Los Angeles Unified School District, Proposition 39, Co-location Issues & Charter Schools
To my great surprise, LAUSD has pushed back on a judge’s ruling that the district give facilities to charter schools seeking more space in existing public schools. Of the judge’s order, which would affect up to 45 charter schools, Superintendent of Los Angeles public schools John Deasy and the LAUSD school board say
… that it would require L.A. Unified to displace students from their neighborhood schools, forcing them to be bused elsewhere, and would dramatically skew class-size ratios in favor of charter students.
Under the order, the ratio of elementary school students to class size would be 24 to 1 on the district side of the school but 15 to 1 on the charter school side, said LAUSD Superintendent John Deasy. Facilities such as computer labs, parent centers and specially designated classrooms would have to be removed to create space for charter students, Deasy said.
“I want to be very, very clear, this is not possible to carry out,” Deasy told the L.A. Unified school board at its meeting last Thursday.
Deasy said the district would have to start moving students “tomorrow” to comply with the order because the school year starts early, in mid-August.
“And I for one believe it is completely inappropriate and against everything this board and district has done to relieve overcrowding, to take a student from a neighborhood school and move that student to a non-neighborhood school,” Deasy said.
One effect of the charter school encroachment on existing school spaces (through co-location or surrender of existing school space to charters) is to impose a big difference in the class sizes of each kind of school. Because LAUSD uses a “norming ratio” to balance public school with charter school class sizes, California’s Charter School Association lobbying group claims that it must abide by ratios it did not determine and therefore it’s unequal. LAUSD, however, has arrived at a ratio that is
no less than 24 students per classroom for grades K-3, 30.5 to 1 for grades 4-6, 28 to 1 for grades 7-8, and 30 to 1 for grades 9-12. The district argues that following this ratio when it allocates space to charters is in keeping with the “spirit and intent” of Proposition 39; all public school students receive the same space.
The charter schools, as cited above, would enjoy class sizes of 15 students to 1 teacher if the judge’s orders were to prevail, while existing public schools would be at minimum 24:1 in the youngest grades.
LAUSD is therefore saying that in accommodating charters, it will not create a situation where one type of school has vastly smaller class sizes than the other (as charters are demanding), nor will it remove special facilities such as computer labs (decreasing the educational resources) of existing schools in order to accommodate charter schools.
As I understand it, charter schools demand parity by square foot, but want to maintain advantage in smaller class size; whereas LAUSD’s position is to say that ALL publicly funded schools must adhere to considerations of equity in class size and equality of access to facilities by the type, use, and nature of the facilities.
Keep an eye on this story, as there are co-location issues involving Proposition 39 all over the state.
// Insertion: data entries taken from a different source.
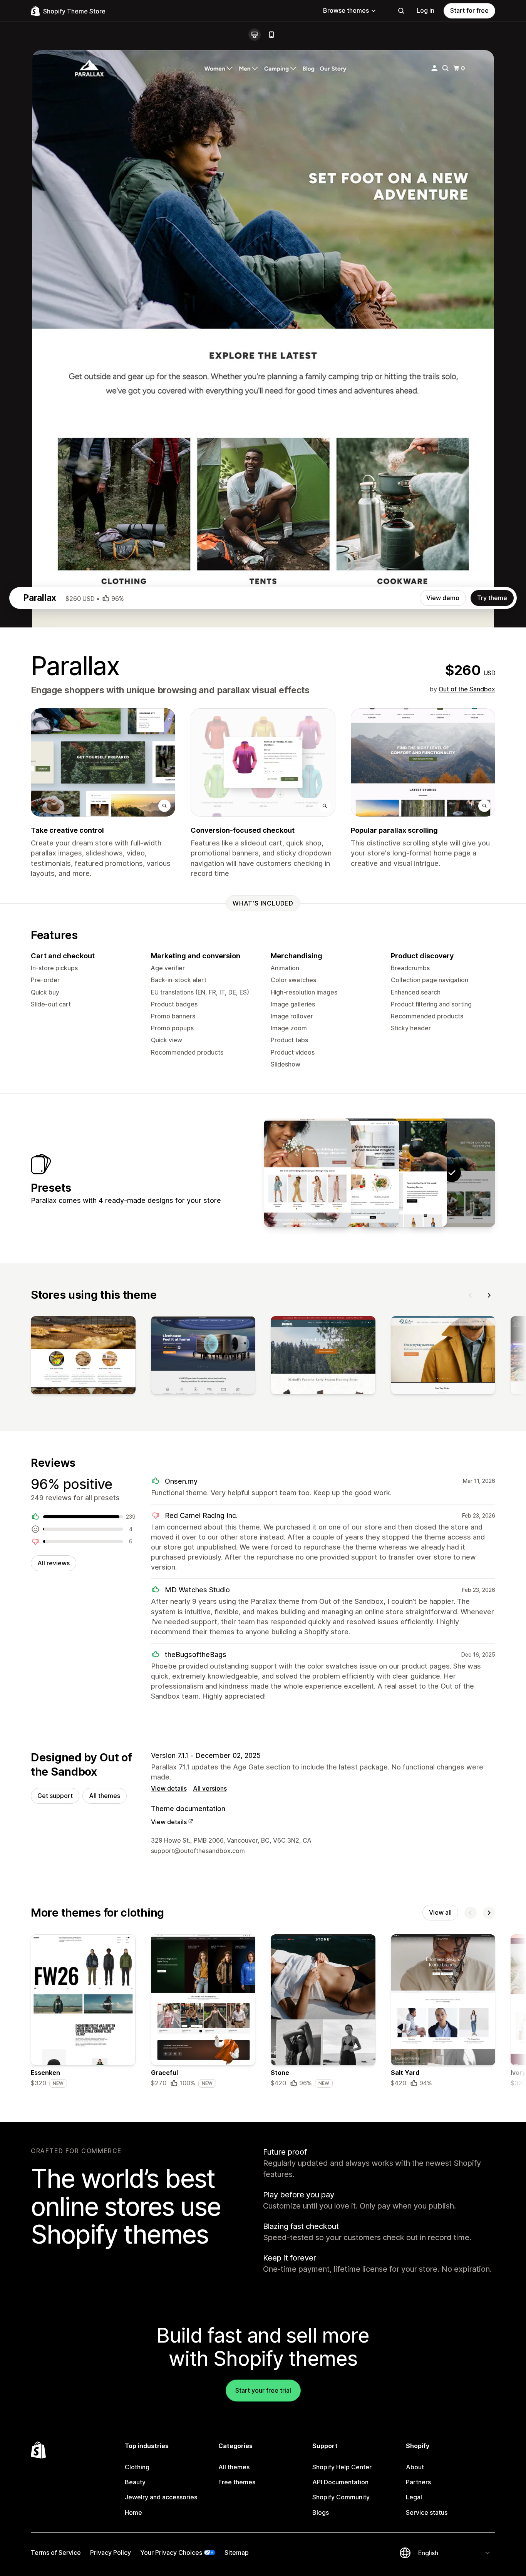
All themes (104, 1796)
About (415, 2467)
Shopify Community (341, 2497)
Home (133, 2512)
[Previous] (470, 1295)
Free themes (236, 2482)
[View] (83, 1357)
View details (169, 1788)
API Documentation (340, 2482)
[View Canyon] (307, 1173)
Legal (414, 2497)
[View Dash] (355, 1173)
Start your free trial (263, 2390)
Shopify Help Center (342, 2467)
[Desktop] (254, 35)
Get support (55, 1796)
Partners (418, 2482)
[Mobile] (271, 35)
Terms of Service (56, 2552)
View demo (442, 598)
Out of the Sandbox (467, 689)
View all (440, 1912)
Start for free (469, 10)
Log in (425, 10)
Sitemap (236, 2552)
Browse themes (346, 10)
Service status (426, 2512)
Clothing (137, 2467)
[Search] (401, 11)
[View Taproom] (403, 1173)
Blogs (320, 2512)
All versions (210, 1788)
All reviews (53, 1563)
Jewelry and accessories (161, 2497)
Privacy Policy (110, 2552)
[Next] (489, 1295)
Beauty (135, 2482)
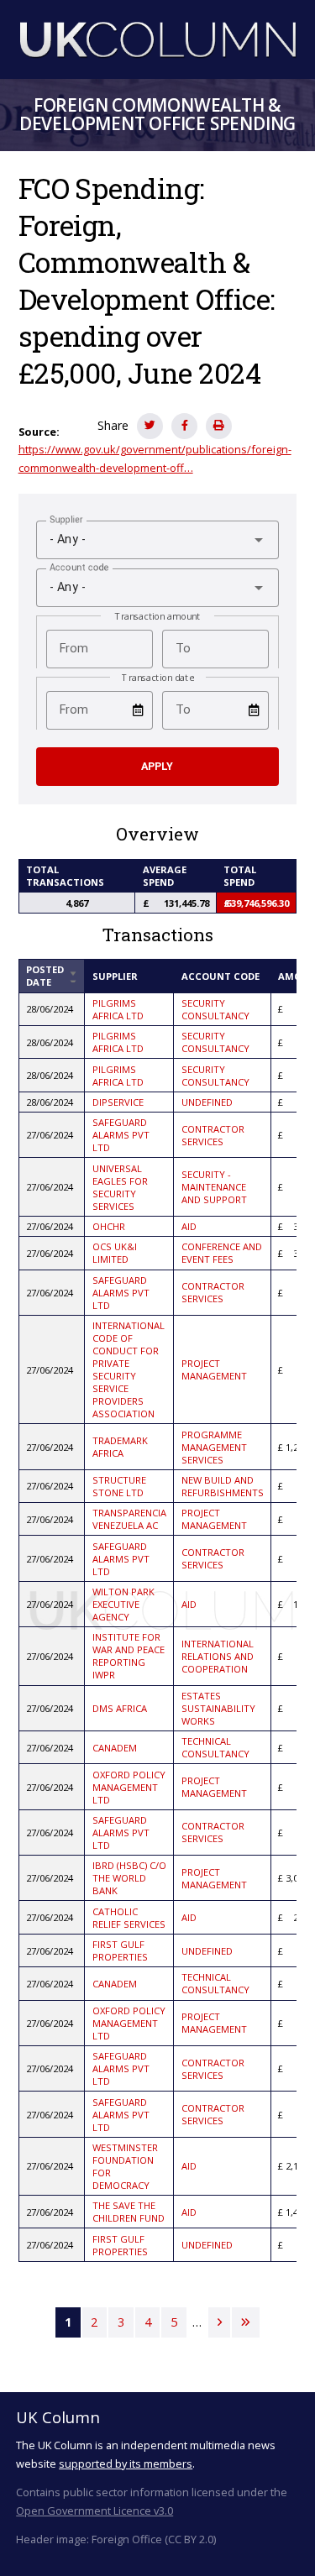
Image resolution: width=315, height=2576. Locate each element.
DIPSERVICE (118, 1102)
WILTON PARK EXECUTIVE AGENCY (123, 1604)
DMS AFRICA (119, 1708)
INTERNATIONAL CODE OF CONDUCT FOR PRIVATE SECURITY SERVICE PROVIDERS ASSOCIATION (128, 1369)
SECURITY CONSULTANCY (215, 1009)
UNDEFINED (207, 1102)
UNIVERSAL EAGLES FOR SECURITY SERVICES (120, 1187)
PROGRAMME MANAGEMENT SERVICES (214, 1447)
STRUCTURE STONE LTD (119, 1486)
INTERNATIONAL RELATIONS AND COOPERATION (217, 1656)
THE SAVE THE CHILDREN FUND (128, 2211)
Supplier (115, 976)
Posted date (51, 975)
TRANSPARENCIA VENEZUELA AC (129, 1518)
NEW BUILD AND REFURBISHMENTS (222, 1486)
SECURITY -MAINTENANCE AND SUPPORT (214, 1187)
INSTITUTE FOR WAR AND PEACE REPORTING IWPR (128, 1656)
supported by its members (125, 2463)
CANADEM (114, 1747)
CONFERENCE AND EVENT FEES (221, 1252)
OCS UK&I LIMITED (114, 1252)
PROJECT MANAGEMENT (214, 1369)
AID (189, 1226)
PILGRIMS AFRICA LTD (118, 1009)
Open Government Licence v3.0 (94, 2510)
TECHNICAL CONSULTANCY (215, 1747)
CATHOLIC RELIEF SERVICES (128, 1917)
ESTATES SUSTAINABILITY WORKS (218, 1708)
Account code (220, 976)
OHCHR (108, 1226)
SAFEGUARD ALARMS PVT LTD (121, 1135)
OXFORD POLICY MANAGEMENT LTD (128, 1787)
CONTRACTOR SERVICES (212, 1135)
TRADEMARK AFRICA (120, 1446)
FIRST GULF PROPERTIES (120, 1950)
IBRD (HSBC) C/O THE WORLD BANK (129, 1878)
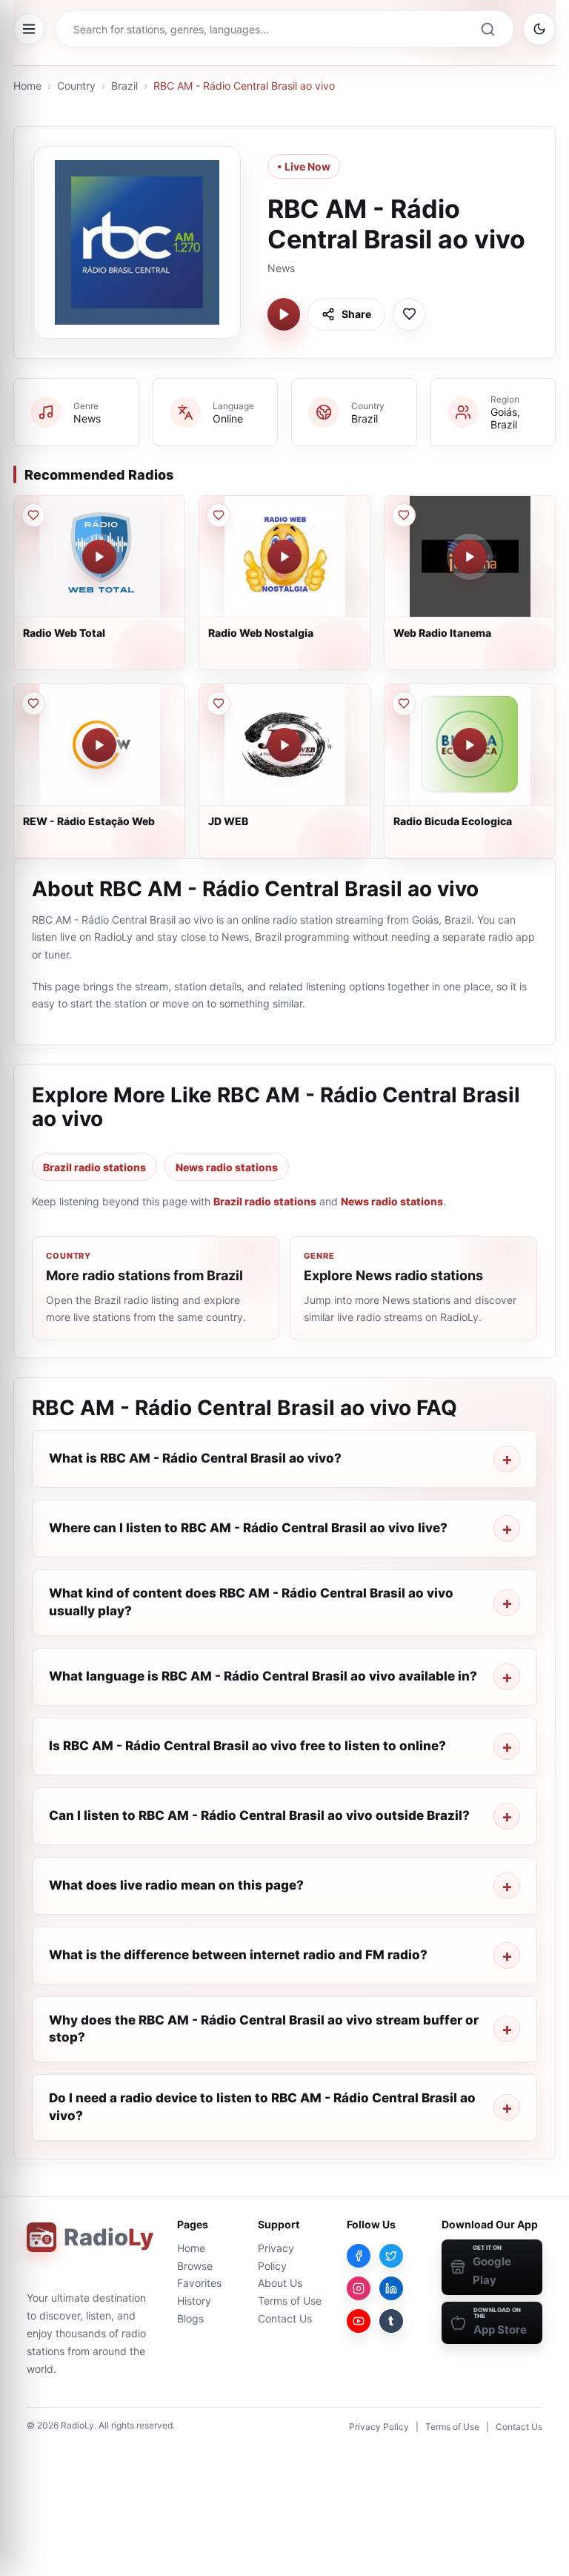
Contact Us (285, 2318)
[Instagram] (358, 2288)
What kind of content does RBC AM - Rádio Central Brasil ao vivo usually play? (251, 1602)
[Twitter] (391, 2256)
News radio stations (227, 1167)
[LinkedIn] (391, 2288)
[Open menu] (28, 28)
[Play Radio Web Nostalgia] (284, 557)
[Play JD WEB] (284, 745)
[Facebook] (358, 2256)
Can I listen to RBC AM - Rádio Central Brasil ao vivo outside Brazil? (259, 1815)
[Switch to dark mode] (539, 29)
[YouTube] (358, 2321)
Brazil (124, 85)
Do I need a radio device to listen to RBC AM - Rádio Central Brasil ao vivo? (262, 2106)
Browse (195, 2265)
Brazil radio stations (94, 1167)
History (194, 2300)
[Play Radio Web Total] (99, 557)
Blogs (190, 2318)
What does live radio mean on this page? (176, 1885)
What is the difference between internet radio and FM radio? (238, 1954)
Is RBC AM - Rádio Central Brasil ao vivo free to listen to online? (247, 1745)
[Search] (487, 29)
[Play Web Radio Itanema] (470, 557)
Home (27, 85)
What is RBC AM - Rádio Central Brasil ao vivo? (195, 1458)
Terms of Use (290, 2300)
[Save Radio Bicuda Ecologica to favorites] (404, 703)
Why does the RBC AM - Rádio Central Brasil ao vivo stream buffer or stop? (264, 2029)
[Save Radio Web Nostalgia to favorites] (218, 515)
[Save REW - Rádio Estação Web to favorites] (33, 703)
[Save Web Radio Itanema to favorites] (404, 515)
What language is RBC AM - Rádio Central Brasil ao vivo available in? (263, 1676)
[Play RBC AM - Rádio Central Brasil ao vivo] (283, 314)
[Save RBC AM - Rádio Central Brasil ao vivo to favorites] (409, 314)
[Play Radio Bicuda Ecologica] (470, 745)
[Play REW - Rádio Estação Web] (99, 745)
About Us (280, 2283)
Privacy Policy (379, 2426)
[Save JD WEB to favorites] (218, 703)
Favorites (199, 2283)
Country (76, 85)
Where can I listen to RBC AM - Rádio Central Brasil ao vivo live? (248, 1527)
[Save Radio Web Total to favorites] (33, 515)
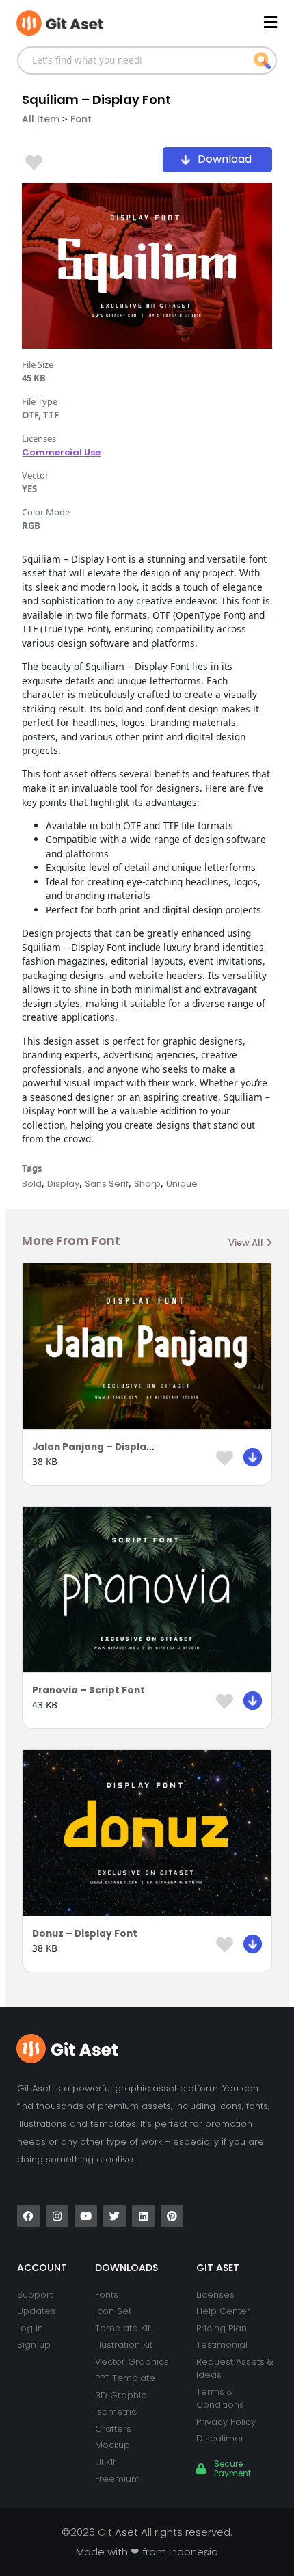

With over 25,000 seats requested in LAUSD alone for one academic year, this story focusing on a charter school co-location shoehorning itself into Micheltorena Elementary in the city of Los Angeles is archetypal. The judge’s decision originally specified that the situation be resolved by July 11, 2012, but since LAUSD schools start as early as mid-August in some cases, there’s no logistical way LAUSD can comply even if it wanted to.
What remains to be seen is if LAUSD’s position holds on principle or if its resistance can be overcome if the shortened time frame is no longer a consideration.